begin

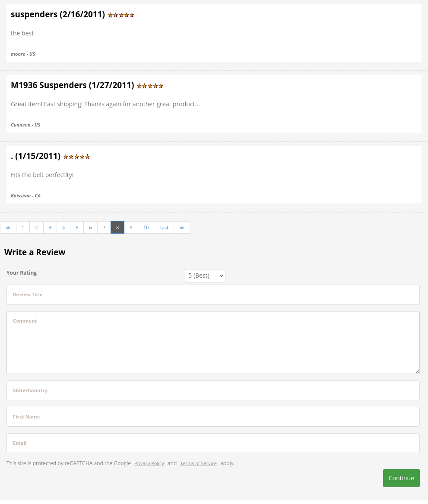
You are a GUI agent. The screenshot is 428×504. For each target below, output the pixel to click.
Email (19, 443)
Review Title (28, 294)
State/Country (30, 390)
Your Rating (22, 273)
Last (164, 227)
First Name (26, 416)
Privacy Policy (149, 463)
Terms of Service (198, 463)
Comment (25, 320)
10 (146, 227)
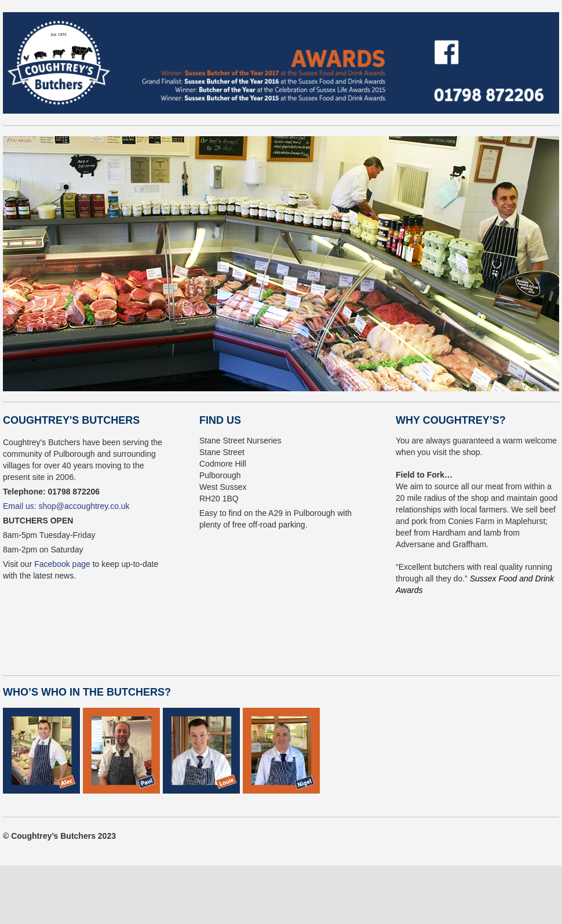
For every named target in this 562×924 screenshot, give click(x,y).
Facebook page (62, 564)
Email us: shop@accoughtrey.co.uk (66, 506)
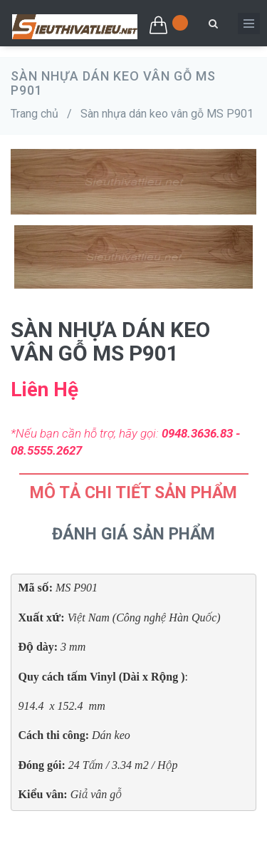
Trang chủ (34, 113)
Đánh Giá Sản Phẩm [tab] (133, 534)
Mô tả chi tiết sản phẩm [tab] (133, 492)
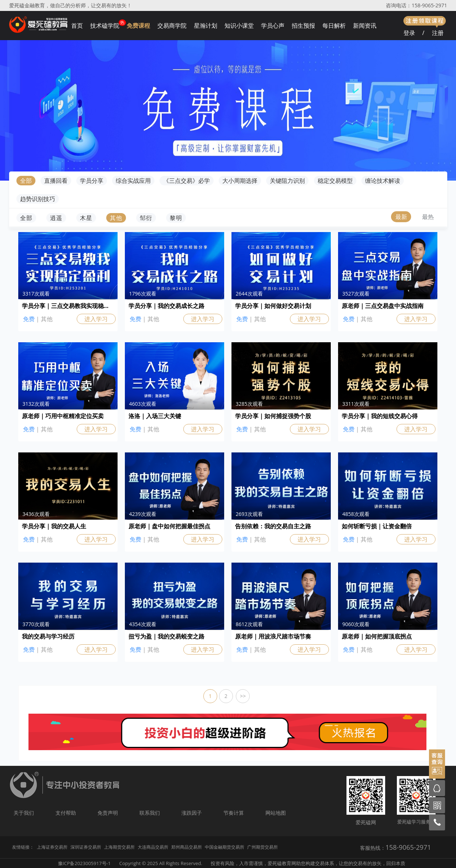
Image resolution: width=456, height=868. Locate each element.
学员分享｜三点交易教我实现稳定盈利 (68, 306)
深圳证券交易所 (86, 847)
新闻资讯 (365, 26)
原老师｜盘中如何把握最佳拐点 (169, 526)
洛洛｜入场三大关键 (155, 416)
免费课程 (138, 26)
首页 (77, 26)
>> (243, 696)
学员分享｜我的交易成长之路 (166, 306)
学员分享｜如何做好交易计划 (273, 306)
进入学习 (96, 319)
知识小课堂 (239, 26)
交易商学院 (172, 26)
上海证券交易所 (52, 847)
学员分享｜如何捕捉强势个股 (273, 416)
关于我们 (24, 813)
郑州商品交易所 (187, 847)
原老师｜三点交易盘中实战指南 (383, 306)
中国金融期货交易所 (225, 847)
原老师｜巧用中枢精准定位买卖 (63, 416)
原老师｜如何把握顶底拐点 (377, 636)
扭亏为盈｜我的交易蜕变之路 (166, 636)
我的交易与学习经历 (48, 636)
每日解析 (334, 26)
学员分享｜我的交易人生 (54, 526)
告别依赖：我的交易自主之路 (273, 526)
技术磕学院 (105, 26)
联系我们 (150, 813)
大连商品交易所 (153, 847)
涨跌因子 (192, 813)
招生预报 (303, 26)
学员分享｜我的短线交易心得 (380, 416)
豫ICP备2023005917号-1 (84, 863)
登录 (409, 33)
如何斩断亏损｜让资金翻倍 (377, 526)
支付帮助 (66, 813)
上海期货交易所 (119, 847)
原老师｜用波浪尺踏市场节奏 (273, 636)
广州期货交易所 (263, 847)
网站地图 (276, 813)
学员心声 (273, 26)
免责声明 (108, 813)
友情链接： (23, 847)
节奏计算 (234, 813)
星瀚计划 (206, 26)
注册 (438, 33)
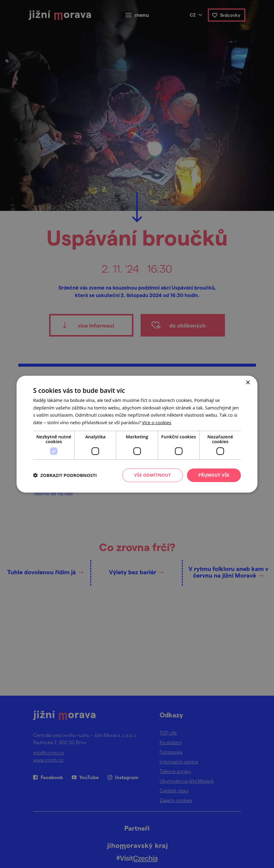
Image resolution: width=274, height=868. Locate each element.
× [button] (247, 382)
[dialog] (137, 434)
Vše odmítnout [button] (152, 475)
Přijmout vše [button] (214, 475)
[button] (65, 475)
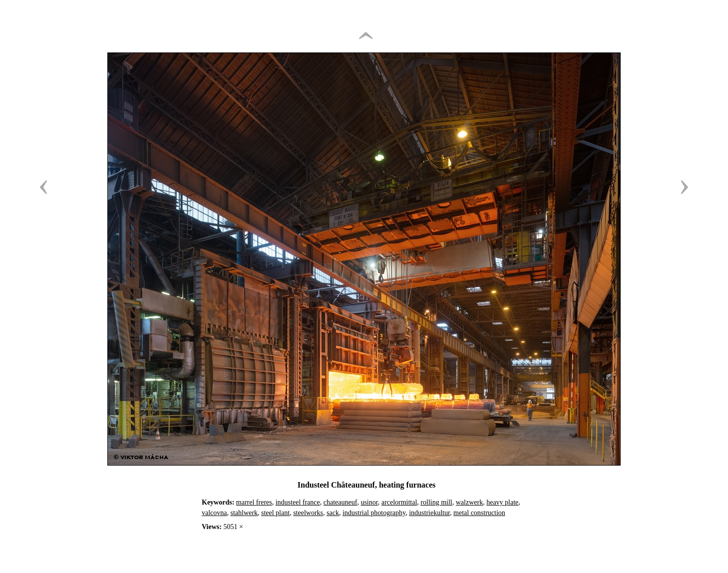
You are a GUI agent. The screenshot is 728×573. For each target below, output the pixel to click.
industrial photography (374, 513)
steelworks (308, 513)
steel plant (275, 513)
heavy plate (502, 502)
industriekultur (429, 513)
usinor (369, 502)
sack (333, 513)
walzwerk (469, 502)
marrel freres (254, 502)
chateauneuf (341, 502)
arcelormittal (399, 502)
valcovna (214, 513)
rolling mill (436, 502)
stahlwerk (244, 513)
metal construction (479, 513)
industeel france (298, 502)
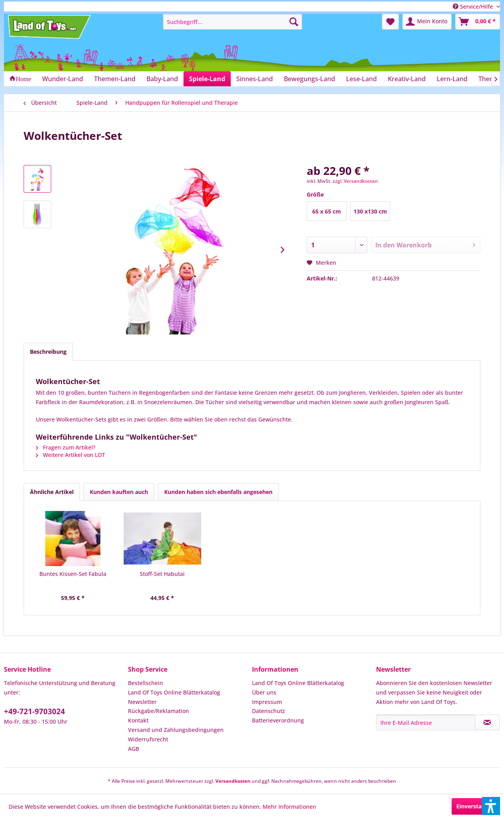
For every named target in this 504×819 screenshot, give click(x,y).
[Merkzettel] (390, 22)
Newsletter (142, 702)
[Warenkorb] (478, 22)
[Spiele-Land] (207, 79)
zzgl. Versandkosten (355, 181)
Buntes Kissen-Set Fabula (73, 574)
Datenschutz (269, 711)
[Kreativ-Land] (407, 79)
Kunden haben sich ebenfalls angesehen (218, 492)
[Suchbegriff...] (232, 22)
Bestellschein (145, 683)
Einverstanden (476, 806)
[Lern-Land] (452, 79)
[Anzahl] (337, 245)
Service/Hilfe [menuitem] (474, 6)
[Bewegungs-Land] (309, 79)
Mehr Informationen (289, 806)
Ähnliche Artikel (52, 492)
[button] (491, 806)
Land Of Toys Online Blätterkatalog (174, 692)
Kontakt (138, 720)
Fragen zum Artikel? (65, 447)
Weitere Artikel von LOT (70, 455)
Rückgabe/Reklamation (158, 711)
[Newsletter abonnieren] (487, 722)
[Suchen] (294, 22)
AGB (133, 748)
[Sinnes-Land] (254, 79)
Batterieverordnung (278, 720)
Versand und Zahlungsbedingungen (176, 730)
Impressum (267, 702)
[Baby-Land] (162, 79)
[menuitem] (232, 22)
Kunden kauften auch (119, 492)
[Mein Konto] (427, 22)
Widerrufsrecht (148, 739)
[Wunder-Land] (63, 79)
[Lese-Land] (361, 79)
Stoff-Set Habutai (162, 574)
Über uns (264, 692)
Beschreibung (48, 351)
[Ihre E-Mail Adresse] (426, 722)
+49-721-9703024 (34, 711)
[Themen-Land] (115, 79)
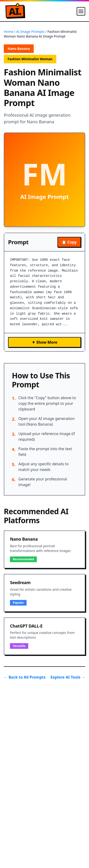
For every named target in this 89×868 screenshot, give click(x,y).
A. (15, 11)
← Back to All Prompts (25, 677)
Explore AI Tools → (68, 677)
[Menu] (81, 11)
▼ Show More (44, 342)
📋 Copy (69, 242)
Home (8, 31)
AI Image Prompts (30, 31)
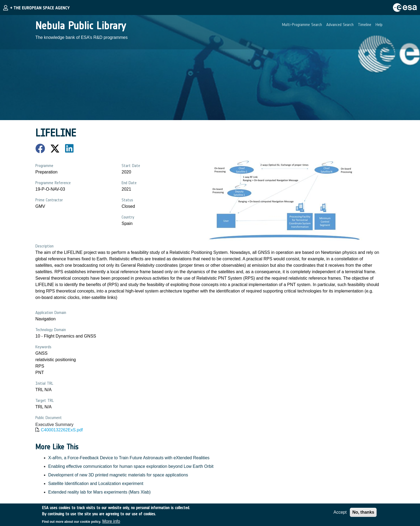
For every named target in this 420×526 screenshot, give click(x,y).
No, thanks (363, 514)
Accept (340, 514)
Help (379, 24)
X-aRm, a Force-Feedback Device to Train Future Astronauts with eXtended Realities (129, 458)
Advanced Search (340, 24)
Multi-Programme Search (302, 24)
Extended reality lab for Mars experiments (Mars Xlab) (99, 492)
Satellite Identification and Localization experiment (96, 483)
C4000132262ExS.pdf (62, 430)
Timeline (365, 24)
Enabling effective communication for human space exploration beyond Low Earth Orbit (131, 466)
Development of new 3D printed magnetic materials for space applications (118, 475)
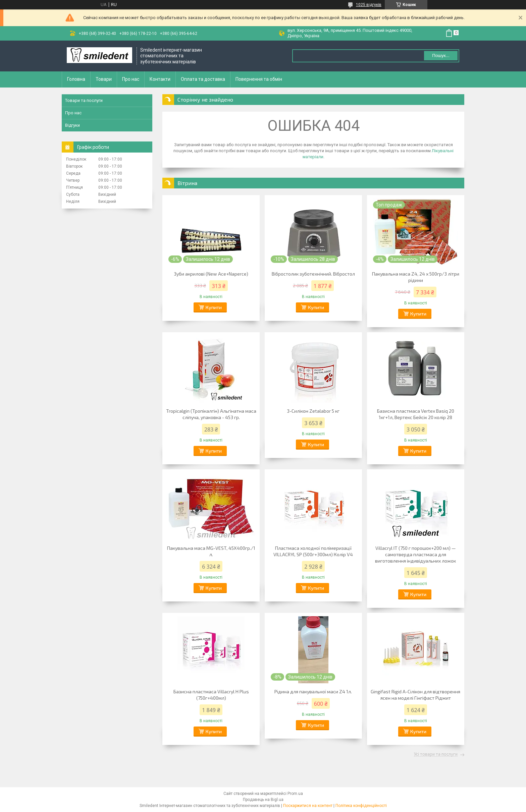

end

Copy out every line above word for word, leaving out the pictures.

You are a GUI agent. The screenshot is 428×504. For each target below, output the pixel to click.
Email (19, 443)
Review Title (28, 294)
State/Country (30, 390)
Your Rating (22, 273)
Last (164, 227)
First Name (26, 416)
Privacy Policy (149, 463)
Terms of Service (198, 463)
Comment (25, 320)
10 (146, 227)
For every named target in this 562×924 screenshot, give click(x,y).
Facebook page (62, 564)
Email us: shop@accoughtrey.co.uk (66, 506)
Trang chủ (34, 113)
Đánh Giá Sản Phẩm [tab] (133, 534)
Mô tả chi tiết sản phẩm [tab] (133, 492)
Image resolution: width=456, height=868. Locate each element.
学员分享｜三点交易教我实现稳定盈利 (68, 306)
深圳证券交易所 (86, 847)
新闻资讯 (365, 26)
原老师｜盘中如何把握最佳拐点 (169, 526)
洛洛｜入场三大关键 (155, 416)
免费课程 (138, 26)
首页 (77, 26)
>> (243, 696)
学员分享｜我的交易成长之路 (166, 306)
学员分享｜如何做好交易计划 (273, 306)
进入学习 (96, 319)
知识小课堂 (239, 26)
交易商学院 (172, 26)
上海证券交易所 (52, 847)
学员分享｜如何捕捉强势个股 (273, 416)
关于我们 (24, 813)
郑州商品交易所 (187, 847)
原老师｜三点交易盘中实战指南 (383, 306)
中国金融期货交易所 (225, 847)
原老师｜巧用中枢精准定位买卖 (63, 416)
原老师｜如何把握顶底拐点 (377, 636)
扭亏为盈｜我的交易蜕变之路 (166, 636)
我的交易与学习经历 (48, 636)
每日解析 (334, 26)
学员分享｜我的交易人生 (54, 526)
告别依赖：我的交易自主之路 (273, 526)
技术磕学院 (105, 26)
联系我们 (150, 813)
大连商品交易所 (153, 847)
涨跌因子 (192, 813)
招生预报 (303, 26)
学员分享｜我的短线交易心得 (380, 416)
豫ICP备2023005917号-1 (84, 863)
登录 (409, 33)
如何斩断亏损｜让资金翻倍 (377, 526)
支付帮助 (66, 813)
上海期货交易所 (119, 847)
原老师｜用波浪尺踏市场节奏 (273, 636)
广州期货交易所 (263, 847)
网站地图 (276, 813)
学员心声 (273, 26)
免责声明 (108, 813)
友情链接： (23, 847)
节奏计算 (234, 813)
星瀚计划 (206, 26)
注册 (438, 33)
Image resolution: width=274, height=868. Locate each element.
× [button] (247, 382)
[dialog] (137, 434)
Vše odmítnout [button] (152, 475)
Přijmout vše [button] (214, 475)
[button] (65, 475)
You are a GUI agent. The screenshot is 728×573. For each target below, output the pixel to click.
industrial photography (374, 513)
steelworks (308, 513)
steel plant (275, 513)
heavy plate (502, 502)
industriekultur (429, 513)
usinor (369, 502)
sack (333, 513)
walzwerk (469, 502)
marrel freres (254, 502)
chateauneuf (341, 502)
arcelormittal (399, 502)
valcovna (214, 513)
rolling mill (436, 502)
stahlwerk (244, 513)
metal construction (479, 513)
industeel france (298, 502)
For every named target in this 504×819 screenshot, give click(x,y).
[Merkzettel] (390, 22)
Newsletter (142, 702)
[Warenkorb] (478, 22)
[Spiele-Land] (207, 79)
zzgl. Versandkosten (355, 181)
Buntes Kissen-Set Fabula (73, 574)
Datenschutz (269, 711)
[Kreativ-Land] (407, 79)
Kunden haben sich ebenfalls angesehen (218, 492)
[Suchbegriff...] (232, 22)
Bestellschein (145, 683)
Einverstanden (476, 806)
[Lern-Land] (452, 79)
[Anzahl] (337, 245)
Service/Hilfe [menuitem] (474, 6)
[Bewegungs-Land] (309, 79)
Mehr Informationen (289, 806)
Ähnliche Artikel (52, 492)
[button] (491, 806)
Land Of Toys Online Blätterkatalog (174, 692)
Kontakt (138, 720)
Fragen zum Artikel? (65, 447)
Weitere Artikel von LOT (70, 455)
Rückgabe/Reklamation (158, 711)
[Newsletter abonnieren] (487, 722)
[Suchen] (294, 22)
AGB (133, 748)
[Sinnes-Land] (254, 79)
Batterieverordnung (278, 720)
Versand und Zahlungsbedingungen (176, 730)
Impressum (267, 702)
[Baby-Land] (162, 79)
[menuitem] (232, 22)
Kunden kauften auch (119, 492)
[Mein Konto] (427, 22)
Widerrufsrecht (148, 739)
[Wunder-Land] (63, 79)
[Lese-Land] (361, 79)
Stoff-Set Habutai (162, 574)
Über uns (264, 692)
Beschreibung (48, 351)
[Ihre E-Mail Adresse] (426, 722)
+49-721-9703024 (34, 711)
[Themen-Land] (115, 79)
For every named target in this 89×868 screenshot, give click(x,y).
A. (15, 11)
← Back to All Prompts (25, 677)
Explore AI Tools → (68, 677)
[Menu] (81, 11)
▼ Show More (44, 342)
📋 Copy (69, 242)
Home (8, 31)
AI Image Prompts (30, 31)
For every named target in this 420×526 screenshot, give click(x,y).
No, thanks (363, 514)
Accept (340, 514)
Help (379, 24)
X-aRm, a Force-Feedback Device to Train Future Astronauts with eXtended Realities (129, 458)
Advanced Search (340, 24)
Multi-Programme Search (302, 24)
Extended reality lab for Mars experiments (Mars Xlab) (99, 492)
Satellite Identification and Localization experiment (96, 483)
C4000132262ExS.pdf (62, 430)
Timeline (365, 24)
Enabling effective communication for human space exploration beyond Low Earth Orbit (131, 466)
Development of new 3D printed magnetic materials for space applications (118, 475)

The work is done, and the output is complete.